President Joe Biden doesn't believe former President Donald Trump should receive classified intelligence briefings, as is tradition for past presidents, citing Trump's "erratic behaviour unrelated to the insurrection."
When asked in an interview with "CBS Evening News" anchor Norah O'Donnell if he thought Trump should receive an intelligence briefing if he requested one, Biden said, "I think not."
"I'd rather not speculate out loud," Biden said when asked what he fears could happen if Trump continued to receive the briefings. "I just think that there is no need for him to have the -- the intelligence briefings. What value is giving him an intelligence briefing? What impact does he have at all, other than the fact he might slip and say something?"
The President's remarks did not appear to trigger an immediate change in White House policy.
On Saturday, White House press secretary Jen Psaki said, "The President was expressing his concern about former President Trump receiving access to sensitive intelligence, but he also has deep trust in his own intelligence team to make a determination about how to provide intelligence information if at any point the former President Trump requests a briefing."
Former presidents traditionally have been allowed to request and receive intelligence briefings. Psaki told CNN on Thursday that "the intelligence community supports requests for intelligence briefings by former presidents and will review any incoming requests, as they always have."
A senior administration official previously told CNN that Trump has not submitted any requests at this point. There are many ways intelligence can be presented, the official said, something the intelligence community would formulate should any request come in.
Trump was not known to fully or regularly read the President's Daily Brief, the highly classified summary of the nation's secrets, when he was in office. He was instead orally briefed two or three times a week by his intelligence officials, CNN has reported.
Former Trump Principal Deputy Director of National Intelligence Sue Gordon wrote in a Washington Post op-ed following the insurrection at the US Capitol last month that Trump "might be unusually vulnerable to bad actors with ill intent" once he's out of office.
Gordon, an intelligence veteran of more than 30 years, also said in 2019 that one of Trump's most common responses to intelligence briefings was to doubt what he's being told.
In the clip of the interview that aired Friday, Biden declined to say if he'd vote to convict Trump in next week's impeachment trial if he were a senator.
"Look, I ran like hell to defeat him because I thought he was unfit to be president," Biden said. "I've watched what everybody else watched, what happened when that -- that crew invaded the United States Congress. But I'm not in the Senate now. I'll let the Senate make that decision."
In remarks following the January insurrection, Biden told reporters, "I've been saying for now, well, over a year, (Trump's) not fit to serve. He's one of the most incompetent presidents in the history of the United States of America."
Last week, Biden told CNN's Kaitlan Collins he thought the impeachment trial "has to happen."
The House of Representatives impeached Trump last month on a charge of inciting the insurrection at the Capitol that left five people dead.

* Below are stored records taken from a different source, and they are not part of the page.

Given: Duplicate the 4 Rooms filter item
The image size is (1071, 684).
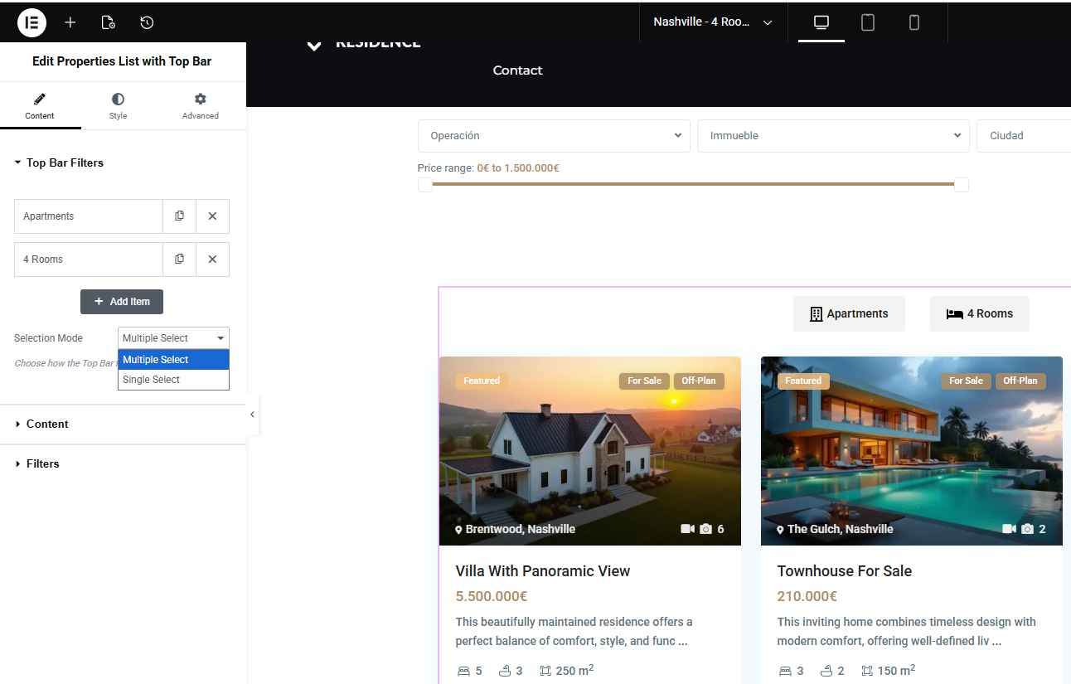Looking at the screenshot, I should coord(180,260).
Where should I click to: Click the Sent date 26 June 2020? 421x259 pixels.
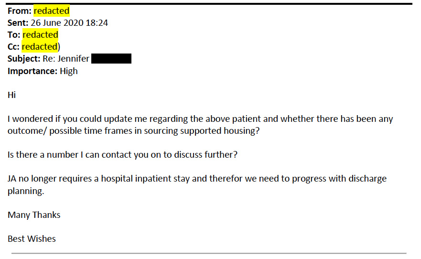[57, 23]
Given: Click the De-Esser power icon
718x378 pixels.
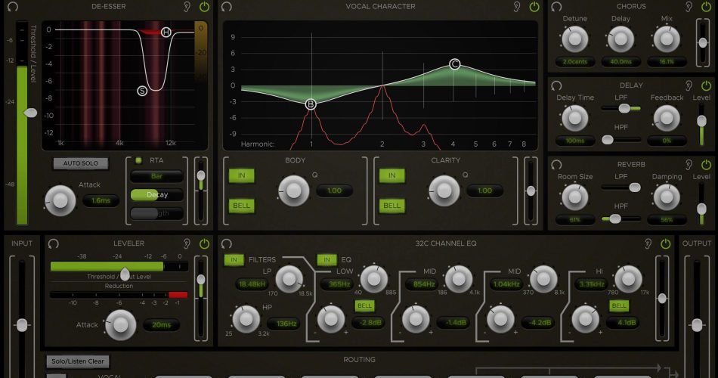Looking at the screenshot, I should pos(204,7).
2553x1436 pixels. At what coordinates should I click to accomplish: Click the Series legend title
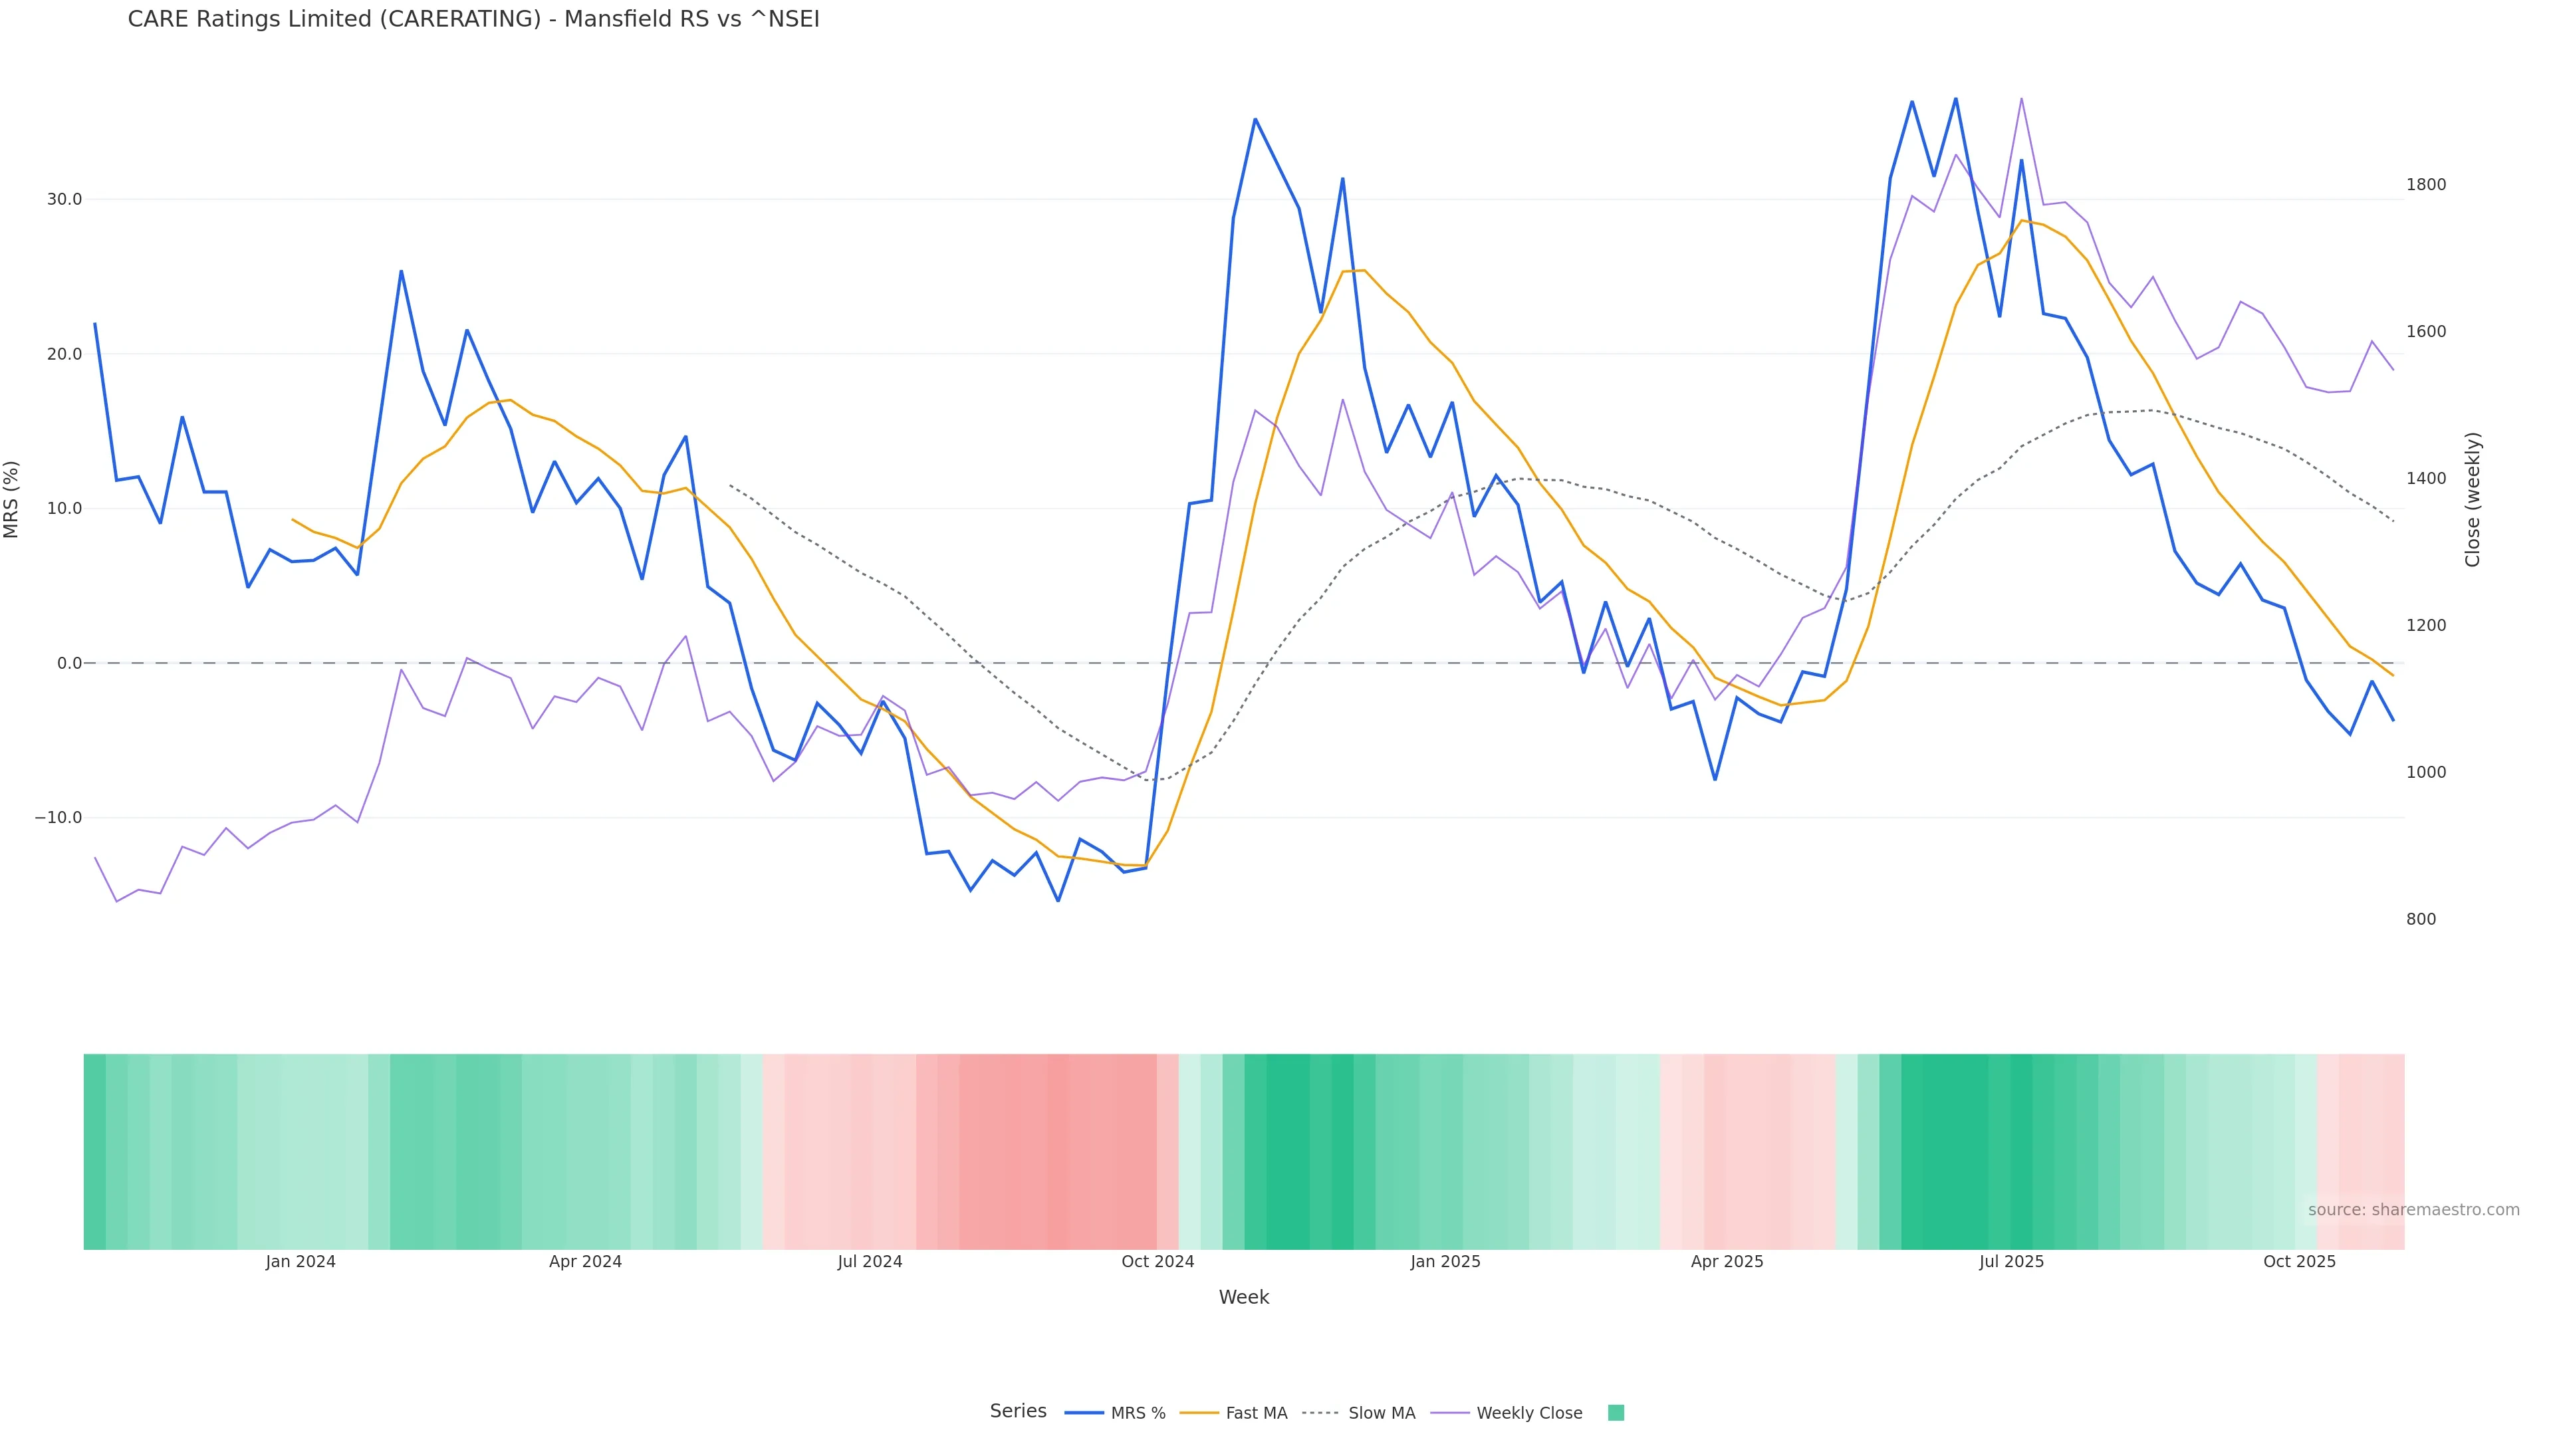[1018, 1411]
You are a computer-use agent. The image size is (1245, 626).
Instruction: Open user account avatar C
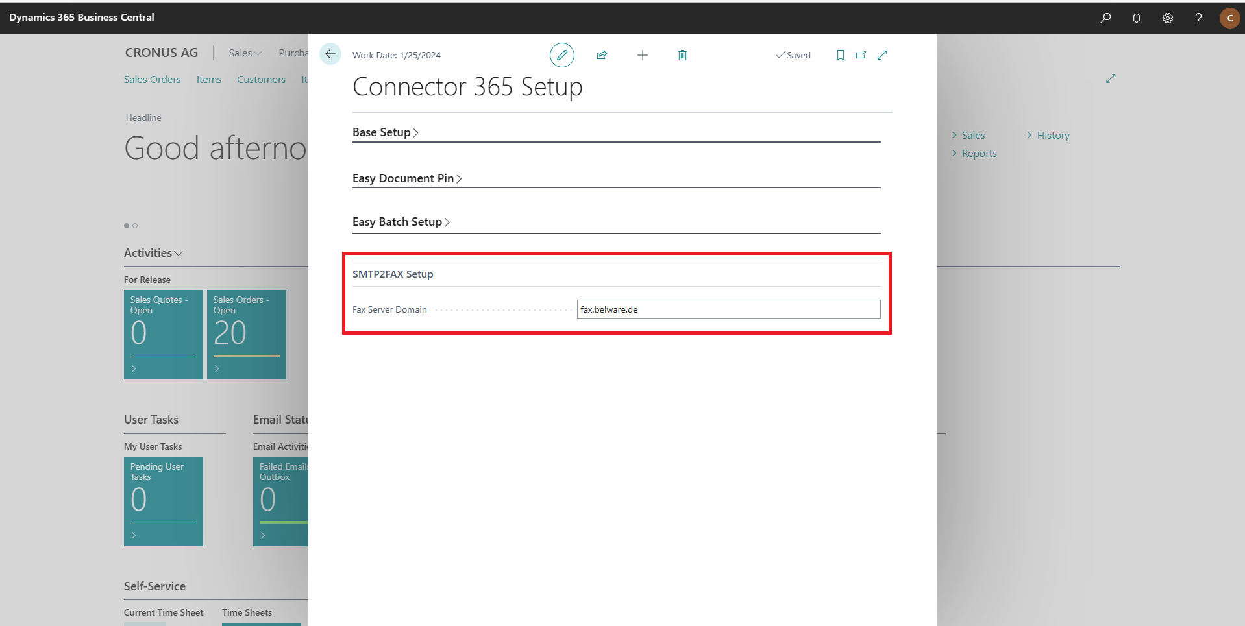1229,18
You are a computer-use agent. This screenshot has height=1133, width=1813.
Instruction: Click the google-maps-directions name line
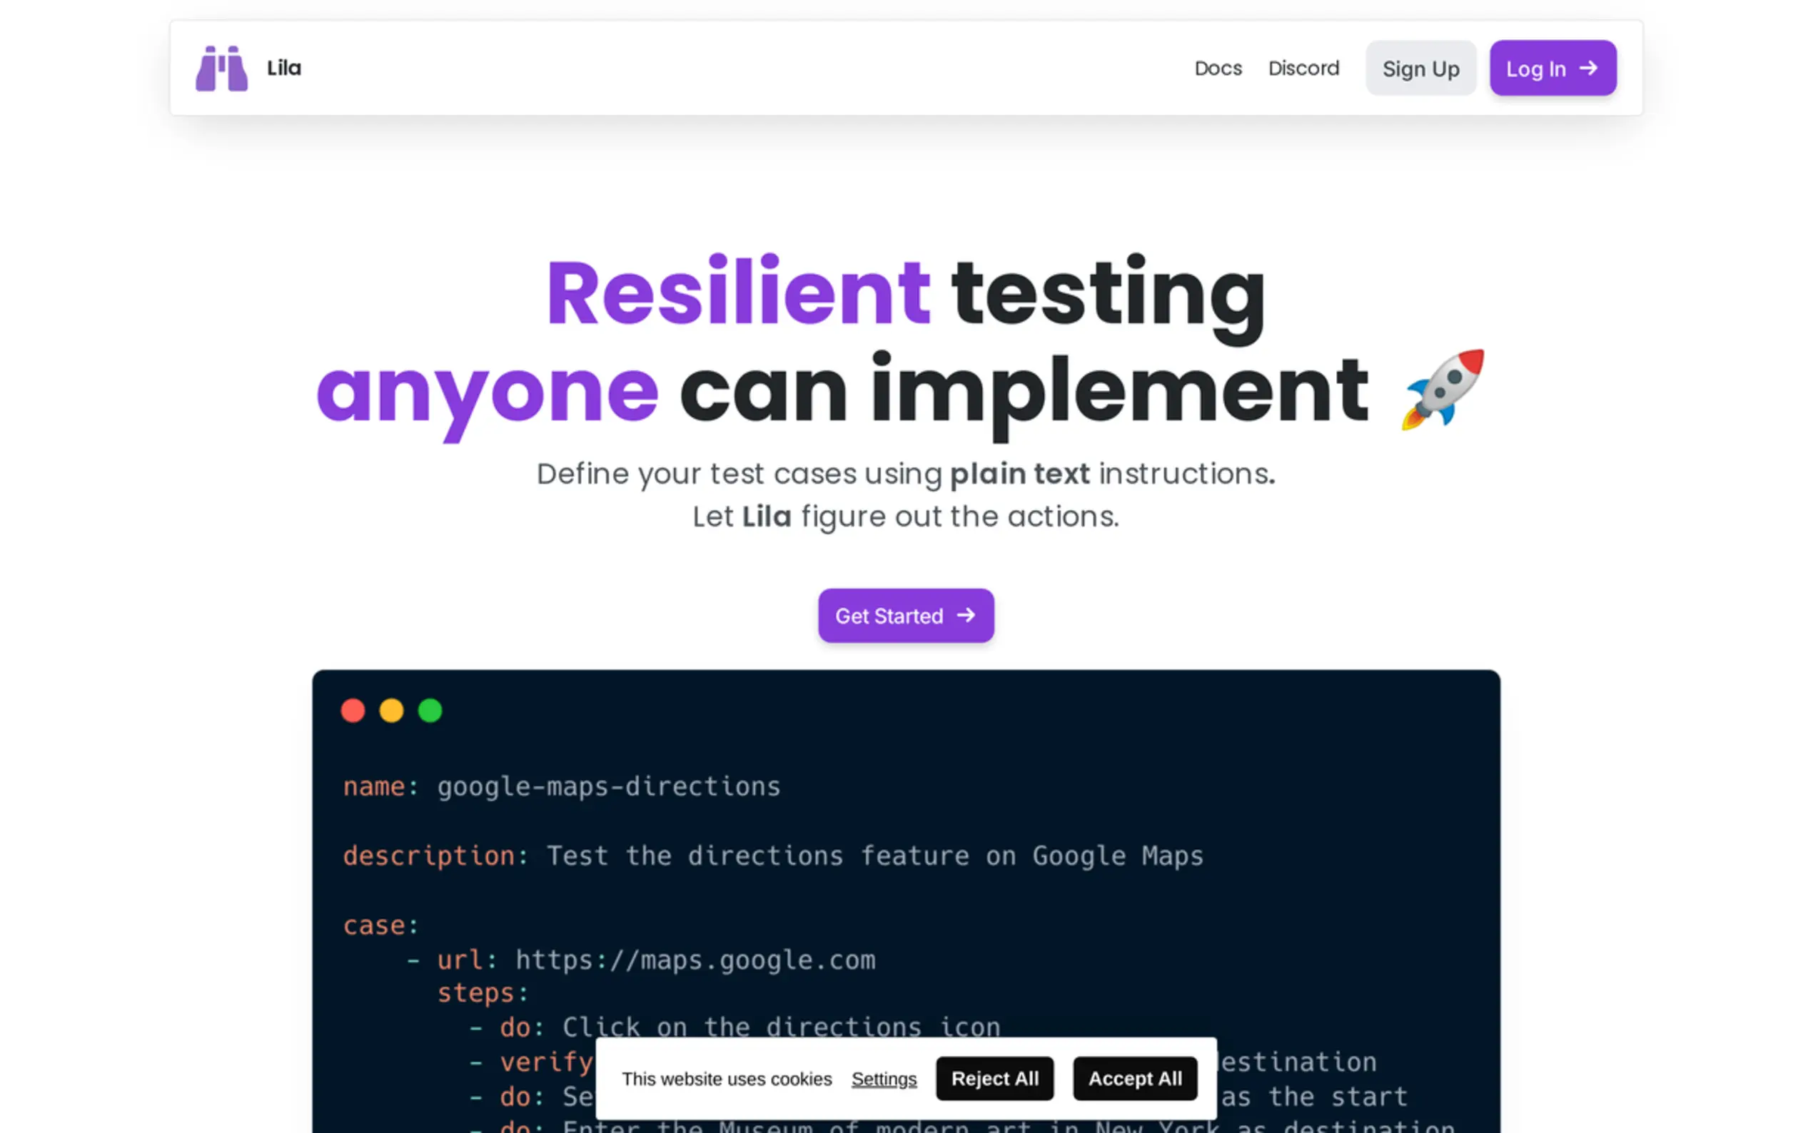pyautogui.click(x=608, y=787)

In a pretrial brief filed Tuesday, the House impeachment managers accused Trump of being "singularly responsible" for the deadly riots, saying the former President's actions spreading false conspiracy theories that the election was stolen incited his supporters to attack the Capitol and try to disrupt the peaceful transfer of power by stopping Congress from certifying the election.
The House impeachment managers on Thursday requested Trump testify at his upcoming Senate impeachment trial, but his legal team quickly rejected the invitation.